One attempt to address the above-described problems is disclosed in U.S. Patent Publication 2010/0241295 of Cooper et al. that published on Sep. 23, 2010 (“the '295 publication”). Specifically, the '295 publication discloses a consist having a lead locomotive and one or more trail locomotives connected to each other via an MU cable. Each locomotive includes a computer unit, which, along with the MU cable, forms an Ethernet network in the train. With this configuration, network data can be transmitted from the computer unit in the lead locomotive to the computer units in the trail locomotives. The network data includes data that is packaged in packet form as data packets and uniquely addressed to particular computer units. The network data can be vehicle sensor data indicative of vehicle health, commodity condition data, temperature data, weight data, and security data. The network data is transmitted orthogonal to conventional non-network (i.e., command) data that is already being transmitted on the MU cable.

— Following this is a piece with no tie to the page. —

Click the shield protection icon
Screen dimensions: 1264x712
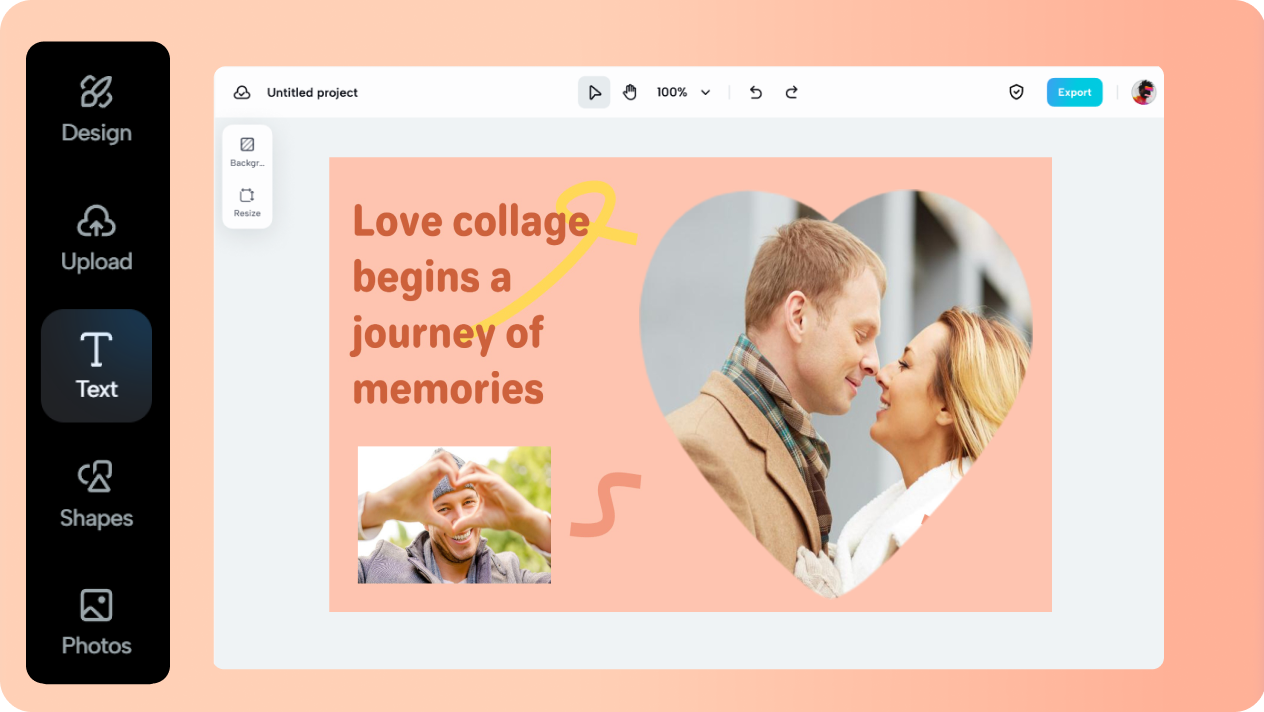(1016, 91)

While the consist of the '295 publication may have improved communication between locomotives, it may still be less than optimal. In particular, multiple packets of network data cannot be transmitted in parallel, and as a result optimal performance is not realized. The system of the present disclosure solves one or more of the problems set forth above and/or other problems with existing technologies.

SUMMARY

A trainline network access point connected to an intra-consist electrical cable of a consist includes a network data signal path, a first communication module, a second communication module, and a network switch. The network switch is connected to the first communication module and the second communication module and configured to selectively connect the network data signal path to the first communication module and the second communication module. The first communication module has a first processor configured to receive first network data via the network data signal path, modulate the first network data for transmission over the intra-consist electrical cable, and transmit the first modulated network data over the intra-consist electrical cable. The second communication module includes a second processor configured to receive second network data via the network data signal path, modulate the second network data for transmission over the intra-consist electrical cable, and transmit the second modulated network data over the intra-consist electrical cable.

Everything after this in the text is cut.